Azure Virtual Machine Scale Set & Auto Scaling
Virtual Machine scale sets
The scale sets are Azure compute resources that can be used to deploy and manage identical VMs. They are designed to support virtual machine auto-scaling. VM scale sets can be created using the Azure portal, JSON templates, and REST APIs. To increase or decrease the number of VMs in the scale set, we can change the capacity property and redeploy the template. A virtual machine scale set is created inside VNET, and individual VMs in the scale set are not allocated with public IP addresses.
Any virtual machine that we deploy and is the part of the virtual machine scale set will not be allocated with a public IP address. Because sometimes, the virtual machine scale set will have a front end balancer that will manage the load, and that will have a public IP address. We can use that public IP address and connect to underlying virtual machines in the virtual machine scale set.
Virtual Machine Auto Scaling
Autoscale enables us to dynamically allocate or remove resources based on the load on the services. You can specify the maximum and the minimum number of instances to run and add or remove VMs based on a set of rules within the range.
The first step in auto-scaling is to select a metric or time. So, it can be a metric based auto-scaling, or it can be a schedule based auto-scaling. The metrics can be CPU utilization, etc., and the time can be like the night at 6 o’clock till morning 6:00, we want to reduce no of servers. We can have a schedule based auto-scaling. In case if we’re going to reach according to load, then we can use metric based auto-scaling.
The next step in the auto-scaling is to define a rule with the condition. For example – if the CPU utilization is higher than 80 percent, then spin off a new instance. And once the condition is met, we can carry some actions. The actions can be adding or removing virtual machines, or it can be sending email to a system administrator, etc. We need to select whether it is a time-based auto-scaling or metric-based, and we need to choose the metric. We define the rule and actions that need to be triggered when the condition in that rule is satisfied.
Horizontal and Vertical scaling
- Horizontal scaling: The increasing or decreasing the number of VM instances. It auto-scales horizontally and sometimes called as Scale-out or Scale in scaling.
- Vertical scaling: In this, we keep the same numbers of VMs but make VM more or less powerful. Power is measured as memory, CPU speed, disk space, etc. It is limited by the availability of larger hardware within the same region and usually requires a VM to start and stop. This is sometimes called Scale up or scale downscaling. Below are the steps to achieve vertical scaling.
- Setup Azure automation account
- Import the Azure Automation Vertical scale runbooks into our subscriptions.
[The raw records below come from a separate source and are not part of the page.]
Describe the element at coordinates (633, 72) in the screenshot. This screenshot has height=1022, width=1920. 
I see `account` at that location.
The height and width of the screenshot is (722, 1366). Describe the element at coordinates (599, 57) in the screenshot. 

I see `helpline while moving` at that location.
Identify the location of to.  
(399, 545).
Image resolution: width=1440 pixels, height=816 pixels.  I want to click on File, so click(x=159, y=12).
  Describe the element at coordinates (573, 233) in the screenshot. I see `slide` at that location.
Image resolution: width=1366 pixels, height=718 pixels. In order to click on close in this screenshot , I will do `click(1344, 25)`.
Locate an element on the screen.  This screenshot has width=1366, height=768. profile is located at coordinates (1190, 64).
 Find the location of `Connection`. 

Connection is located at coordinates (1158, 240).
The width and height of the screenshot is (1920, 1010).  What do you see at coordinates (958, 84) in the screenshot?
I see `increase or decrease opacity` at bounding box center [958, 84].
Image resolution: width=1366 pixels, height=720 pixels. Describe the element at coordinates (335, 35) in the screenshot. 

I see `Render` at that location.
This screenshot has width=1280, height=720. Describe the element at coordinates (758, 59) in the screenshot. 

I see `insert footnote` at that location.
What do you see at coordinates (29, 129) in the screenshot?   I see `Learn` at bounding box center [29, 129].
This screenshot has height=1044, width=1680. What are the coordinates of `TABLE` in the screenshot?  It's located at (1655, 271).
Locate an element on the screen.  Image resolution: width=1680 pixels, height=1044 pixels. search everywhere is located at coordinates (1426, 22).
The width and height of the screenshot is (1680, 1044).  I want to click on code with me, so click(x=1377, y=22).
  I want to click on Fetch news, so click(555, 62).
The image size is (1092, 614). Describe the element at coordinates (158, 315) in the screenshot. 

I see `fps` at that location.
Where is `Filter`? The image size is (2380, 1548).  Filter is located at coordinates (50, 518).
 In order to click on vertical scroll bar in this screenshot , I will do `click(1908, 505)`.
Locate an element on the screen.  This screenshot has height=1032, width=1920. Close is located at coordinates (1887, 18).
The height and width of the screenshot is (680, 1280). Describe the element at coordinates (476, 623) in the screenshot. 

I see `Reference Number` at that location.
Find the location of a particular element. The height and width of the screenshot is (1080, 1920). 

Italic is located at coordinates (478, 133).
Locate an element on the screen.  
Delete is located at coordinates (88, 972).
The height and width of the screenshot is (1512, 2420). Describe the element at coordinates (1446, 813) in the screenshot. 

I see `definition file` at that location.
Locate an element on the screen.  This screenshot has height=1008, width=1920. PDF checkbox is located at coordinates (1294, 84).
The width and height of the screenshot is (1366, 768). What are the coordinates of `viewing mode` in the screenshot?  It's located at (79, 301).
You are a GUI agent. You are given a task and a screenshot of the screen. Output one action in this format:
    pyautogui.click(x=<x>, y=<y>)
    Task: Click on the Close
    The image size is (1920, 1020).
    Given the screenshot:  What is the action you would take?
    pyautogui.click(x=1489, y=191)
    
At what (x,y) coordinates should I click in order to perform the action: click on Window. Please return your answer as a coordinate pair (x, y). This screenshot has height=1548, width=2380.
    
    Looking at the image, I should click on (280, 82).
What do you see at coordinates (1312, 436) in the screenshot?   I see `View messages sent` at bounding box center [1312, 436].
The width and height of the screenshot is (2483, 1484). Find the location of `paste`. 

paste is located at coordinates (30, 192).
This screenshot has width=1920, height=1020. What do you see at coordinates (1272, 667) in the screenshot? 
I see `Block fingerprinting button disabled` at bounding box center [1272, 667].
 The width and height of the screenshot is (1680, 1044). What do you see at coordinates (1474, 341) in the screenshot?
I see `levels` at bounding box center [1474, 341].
- Add a webhook to our network.
- Add an alert to our Virtual Machine.
- We can also scale web apps and cloud services.
Metrics for Autoscaling
- Compute metrics: The available metrics will depend upon the installed operating system. For windows, we can have a processor, memory, and logical disk metrics. For Linux, we can have processor, memory, physical & network interface metrics.
- Web Apps metrics: It includes CPU & memory percentage, Disk & HTTP queue length, and bytes received/sent.
- Storage/ Service bus metrics: We can scale by Storage queue length, which is the number of messages in the storage queue. Storage queue length is a particular metric, and the threshold applied will be the number of messages per instance.
Tools to implement Auto Scale
- We can use the Azure portal to create a scale set and enable auto-scaling based on a metric.
- We can provision and deploy VM scale sets using Resource Manager Templates.
- ARM templates can be deployed using Azure CLI, PowerShell, REST, and also directly from Visual Studio.
Scaling Azure Virtual Machine
Step 1: Go to Azure Marketplace and type in the Virtual Machine scale set. Then click on Create.
Step 2: We need to give a name to this scale set. And fill all the other required details, as shown in the figure below. Then click on create.
Step 3: Now, your Virtual Machine scale set is successfully deployed. To view VMSS, you can go to resources.
Step 4: Now, click on scaling. Provide an auto-scale setting name. And select the resource group.
Step 5: Scroll Down, and you will find two ways to auto-scale. First, click on “add a rule? for auto-scaling based on the metric. We are going to scale our virtual machine if the average percentage of CPU utilization is above 70 percent.
Step 6: Now, select the time and date based scaling, where you can scale when you need more space. And the last thing is Notify, where you get notified whenever the auto-scaling gets triggered.